Sie rufen "Blockflöte! Blockflöte!"

Nach einer beispiellosen vierwöchigen Staatskrise in Thüringen geriert sich die AfD als Hüter der Demokratie im Freistaat. Sie darf dabei durchaus hoffen, dass ihre Argumente auch außerhalb der eigenen Wählerschaft verfangen. Auch in Teilen der Thüringer CDU haben Menschen den Eindruck, ein formal-demokratisch korrekt gewählter Ministerpräsident sei auf Druck aus der fernen Hauptstadt aus dem Amt gedrängt worden. Von einer Wessi-dominierten, abgehobenen Berliner-Republik ist da die Rede, die von den ostdeutschen Verhältnissen keine Ahnung hätten.

Die AfD nimmt die eigene Vorlage auf und treibt die zerrissene CDU weiter munter vor sich her: Durch die Kandidatur von Höcke als Ministerpräsident wird das Abstimmungsverhalten der Christdemokraten und Liberalen für jeden nachvollziehbar. 22 AfD-Stimmen für Höcke. Rot-Rot-Grün kommt gemeinsam auf 42 Stimmen für Ramelow. Enthalten sich CDU und FDP bis zum dritten Wahlgang, wird Ramelow Ministerpräsident mit indirekter Hilfe des bürgerlichen Lagers.

So verhalten sich Blockparteien, wird die AfD empört rufen. Oder wie der AfD-Abgeordnete Robert Sesselmann auf Facebook im Sprech vergangener Zeiten schreibt: "Einmal Blockflöte, immer Blockflöte". Das Kalkül: Egal in welchem Wahlgang Ramelow letztlich gewählt wird, steht die CDU als Abweichler von ihrem Versprechen da, dem Linken nicht an die Macht zu verhelfen.

Die Saat des Misstrauens

Läuft es noch günstiger für Höcke, erhält er mehr als nur 22 Stimmen. Die zusätzlichen Stimmen könnten von einem der frustrierten CDU-Abgeordneten kommen, die die Schuld an der Misere der Thüringer CDU im Konrad-Adenauer-Haus in Berlin, bei den anderen Parteien, aber auf jeden Fall anderswo als sich selbst suchen. Das wäre dann eine weitere Klatsche für die Bundes-CDU, deren Führung in Folge der Kemmerich-Wahl kollabiert war.

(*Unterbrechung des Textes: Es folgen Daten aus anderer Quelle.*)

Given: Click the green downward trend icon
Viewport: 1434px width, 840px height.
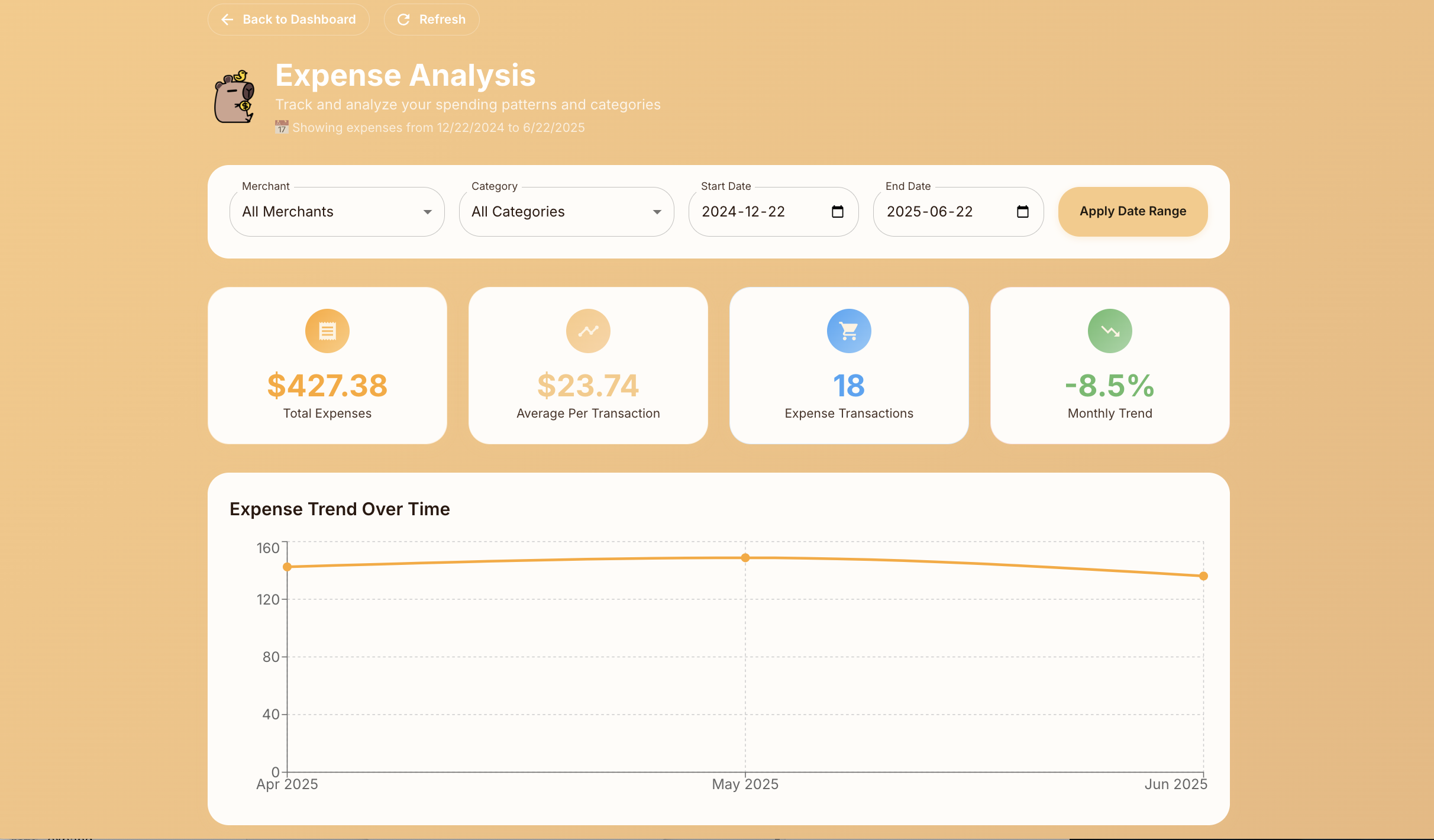Looking at the screenshot, I should coord(1110,331).
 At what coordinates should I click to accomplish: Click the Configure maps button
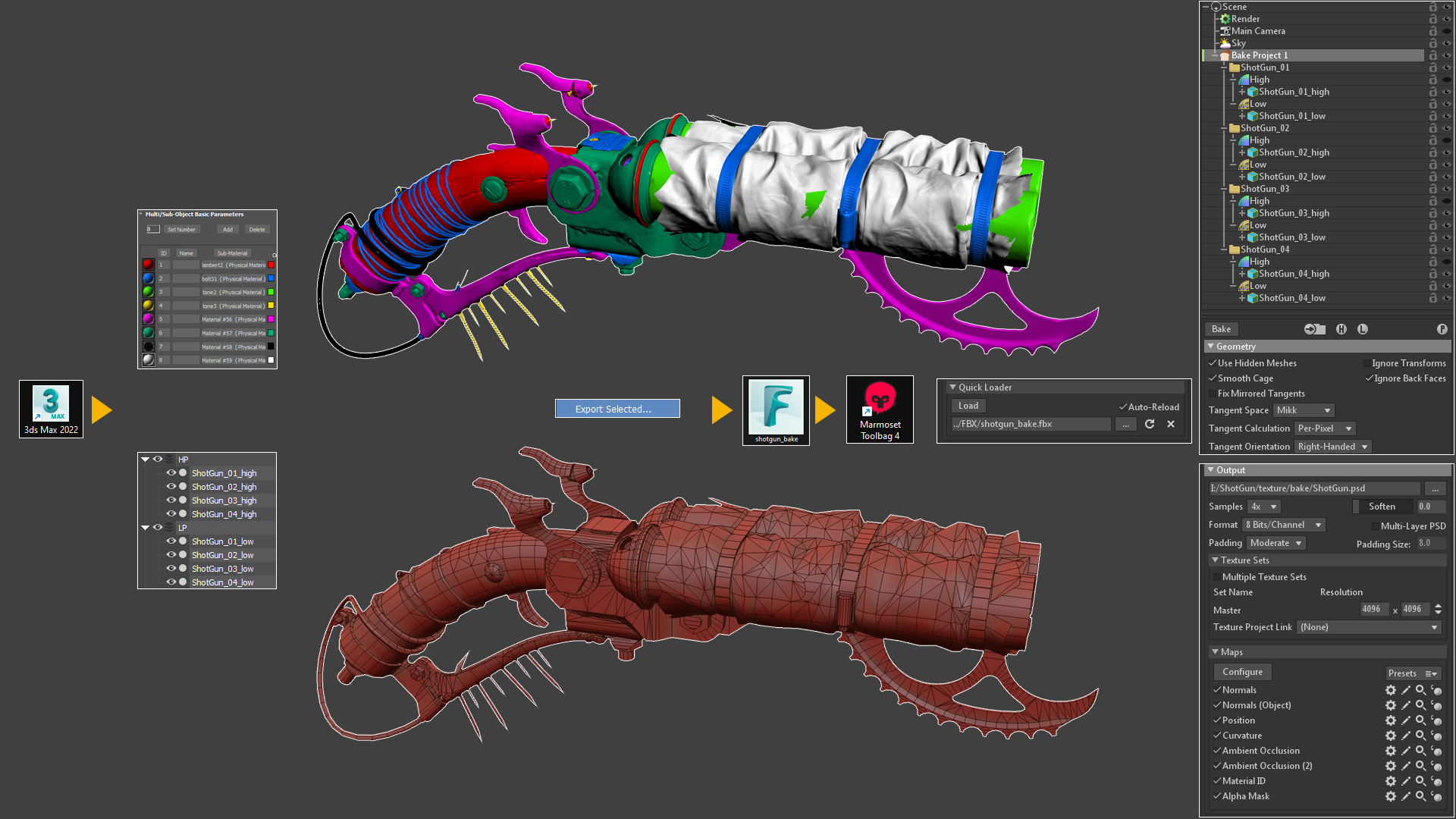(x=1242, y=672)
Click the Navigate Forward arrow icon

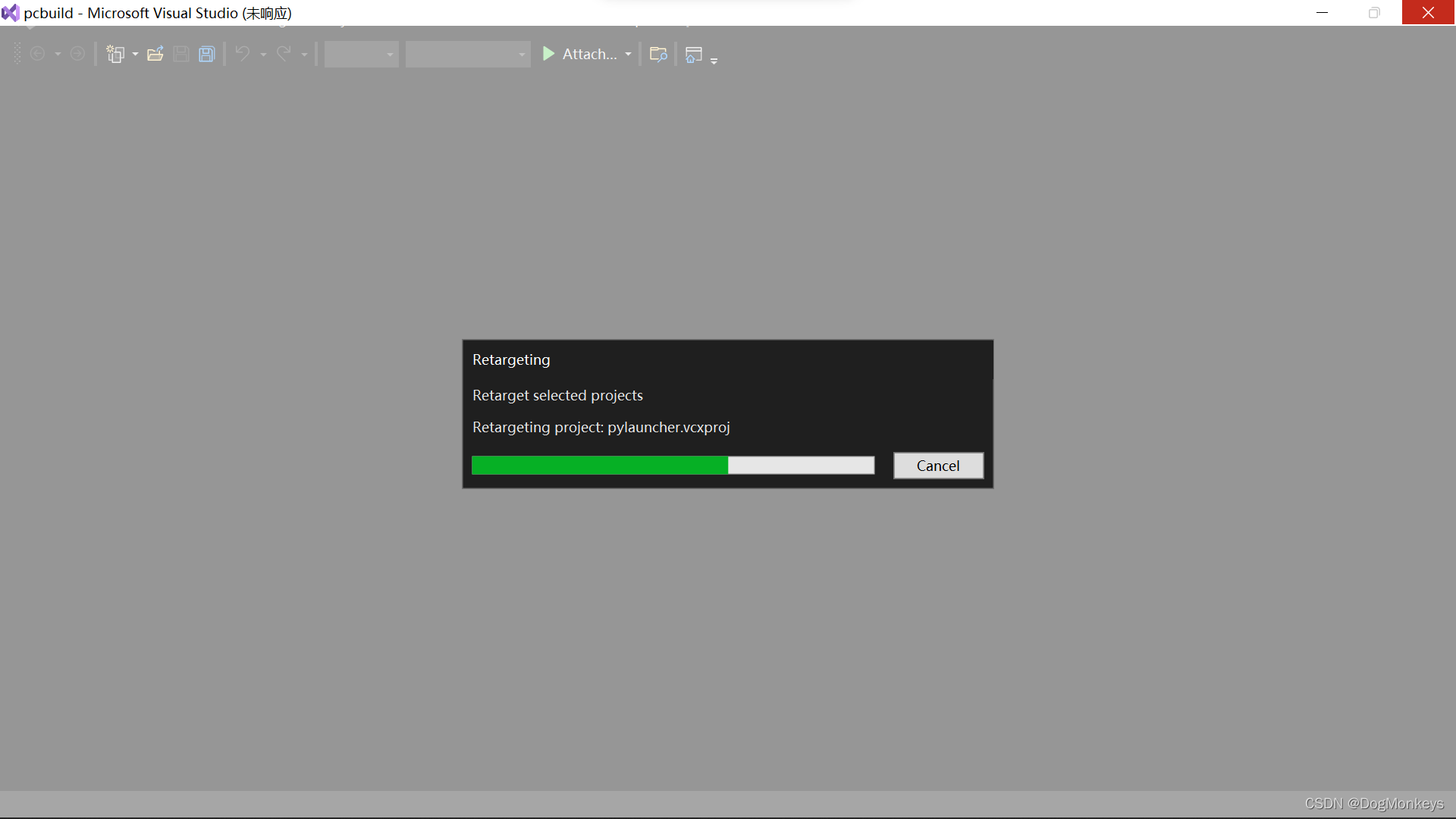pos(77,54)
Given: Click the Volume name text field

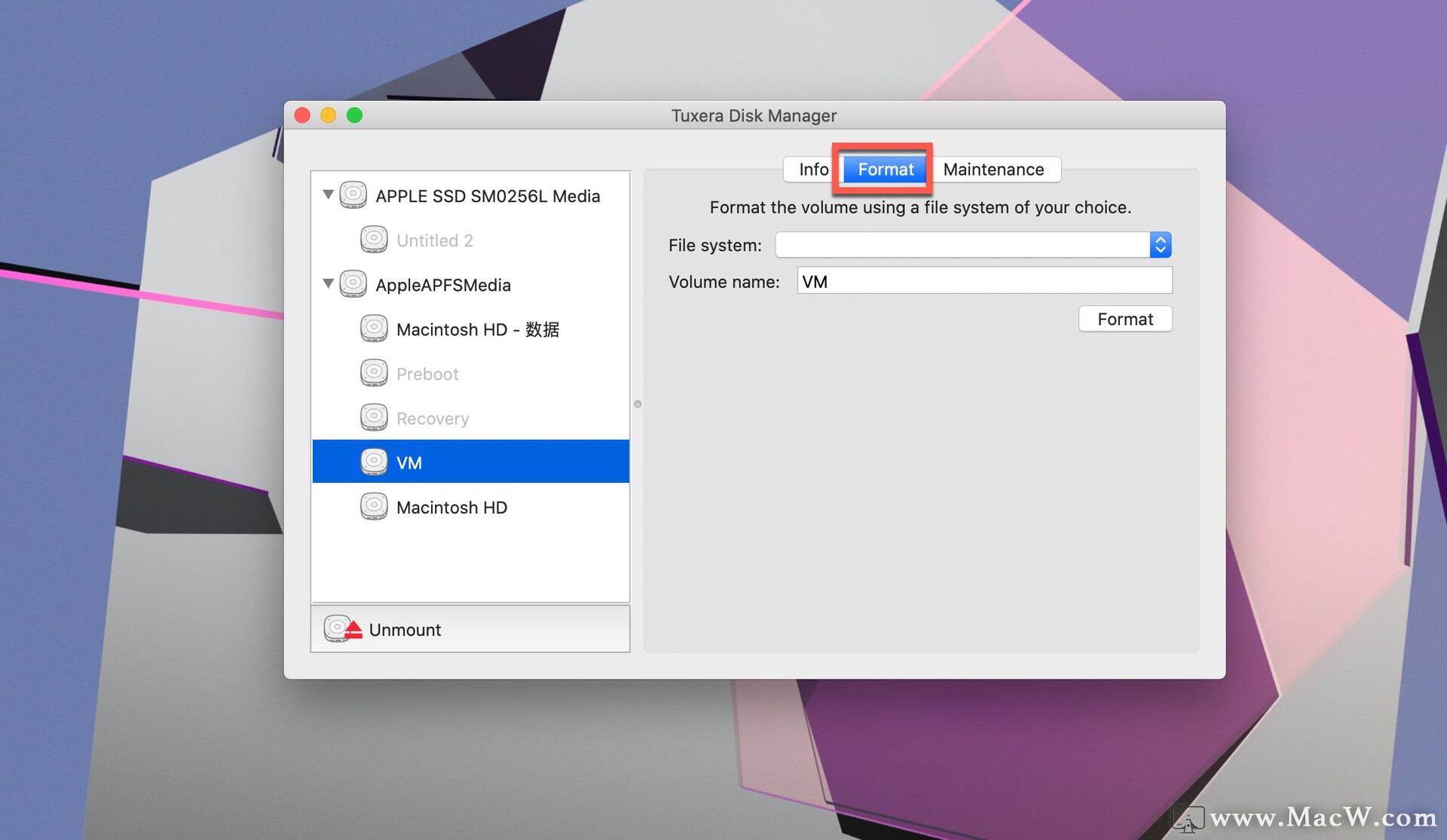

Sollte das Parlament am Mittwoch - ob mit oder ohne Stimmen der AfD - überraschend die Selbstauflösung beschließen, müsste die Partei rasche Neuwahlen nicht fürchten. Umfragen sehen die Partei wie schon bei der Wahl im vergangenen Herbst bei etwa 24 Prozent. Unter AfD-Wählern wird das Manöver zur Kemmerich-Wahl offenbar einhellig bejubelt.

Je mehr zusätzliche Wähler aber in Thüringen den Eindruck (vermittelt) bekommen, alle Parteien außer der AfD hätten ein Kartell zu Lasten der Demokratie gebildet, desto besser für die AfD. Es reicht ihr ja schon, die eigenen Leute bei der Stange zu halten und Nicht-AfD-Wähler von der Urne fernzuhalten.